Educating young New Zealanders from low decile schools about farming is why Federated Farmers backs the efforts of Christine Fernyhough - philanthropist, farmer, inventor and author of Ben and Mark, Boys of the High Country.

“Duffy Books in Homes provides a means for farmers to engage with low decile schools to educate and broaden horizons about farming. It’s all about switching on minds,” says Christine Fernyhough, author and member of Federated Farmers High Country.

“Getting Federated Farmers into these schools is as important for farmers as it is for the pupils.

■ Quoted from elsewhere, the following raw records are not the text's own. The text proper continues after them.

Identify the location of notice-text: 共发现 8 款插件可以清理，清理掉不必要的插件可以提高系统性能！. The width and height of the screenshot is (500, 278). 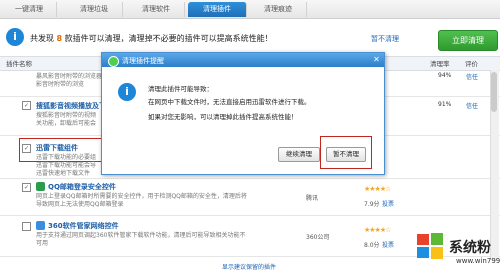
(152, 38).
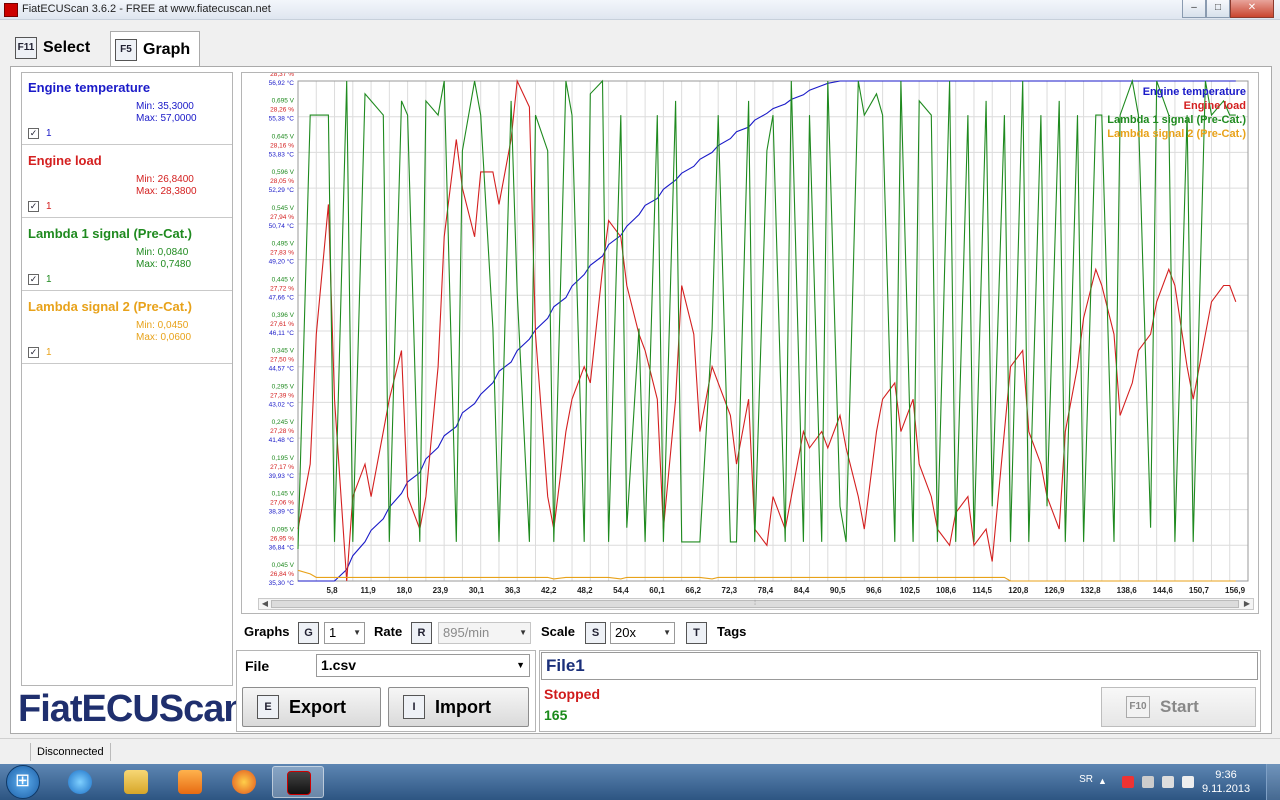 The image size is (1280, 800). I want to click on y-axis-tick-label: 0,345 V, so click(284, 352).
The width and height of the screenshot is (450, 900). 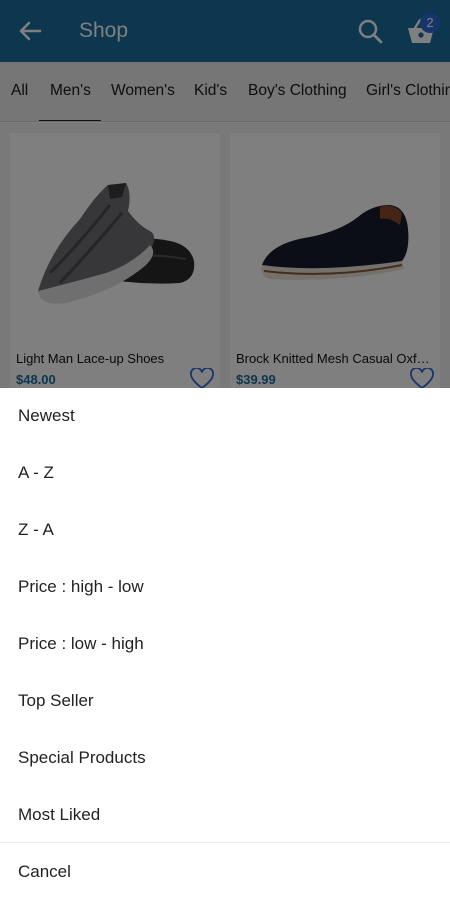 I want to click on sort-option-a-z: A - Z, so click(x=225, y=474).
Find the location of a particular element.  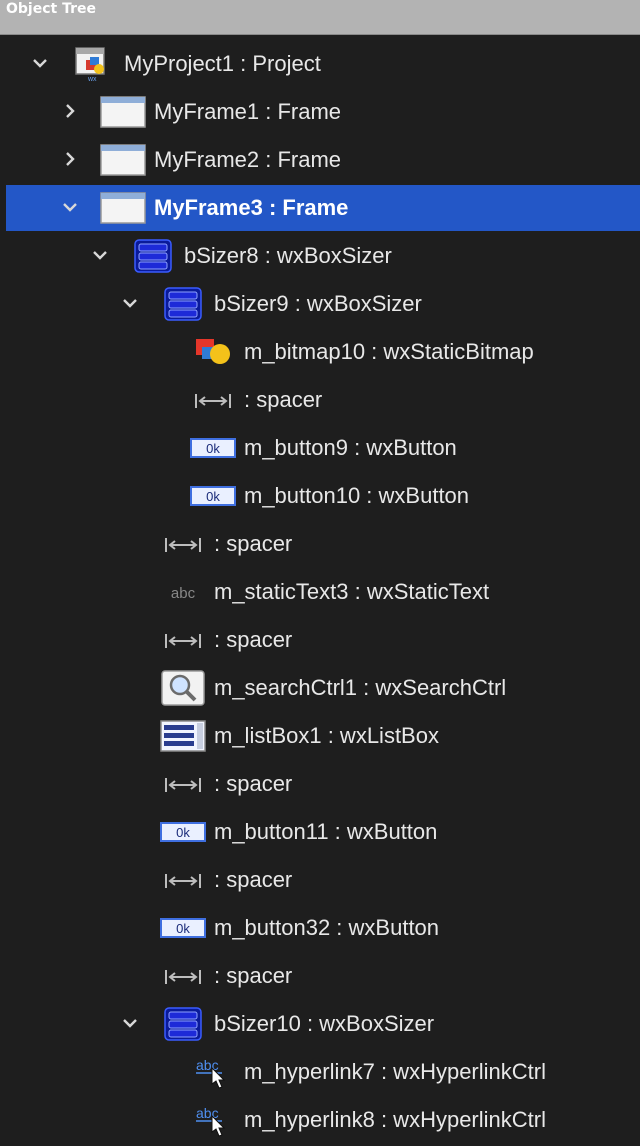

tree-item: 0k m_button32 : wxButton is located at coordinates (323, 928).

“Having a real farmer talking about farming is really inspirational - you can literally see the lights go on in the minds of children. For a farmer, that’s massive reward - to see children are inspired by what they do.

“Many kids in the city don’t get out to farms any more so we have to close up the gap. Not everyone knows a farmer.

“My book, Ben and Mark, Boys of the High Country, is about two brothers who live on Mount White Station in Canterbury. They don’t have many of the things city kids take for granted, but make up for it many times over on their 132,000 acre backyard. They have horses, sheep and the shear freedom to grow.

“It’s about making farming relevant and in doing so, we can turn misunderstandings into understanding,” Christine added.

Federated Farmers President, Don Nicolson, gave his full backing to the book and Books in Homes. Provincially, Federated Farmers are being organised to go into non-traditional schools, as happened in Porirua recently with the Prime Minister.

“It’s important to put a human face on farming because our industry welcomes everyone. Ben and Mark is a superb book that is engaging on so many levels,” says Don Nicolson, President of Federated Farmers.

“As a member, we endorse Christine’s fantastic efforts to open up farming to all young people. What she does so well is help relate farming to townies and she does it with zest and a smile.

“At Cannons Creek School, the kids were so respectful. It was a deeply positive experience and actually, inspirational.

“Next year’s Federated Farmers Farm Day on 28 March will provide the means to invite those kids onto our farms.

“Right now our provincial teams are making contact to inspire children about an agricultural future,” Mr Nicolson concluded.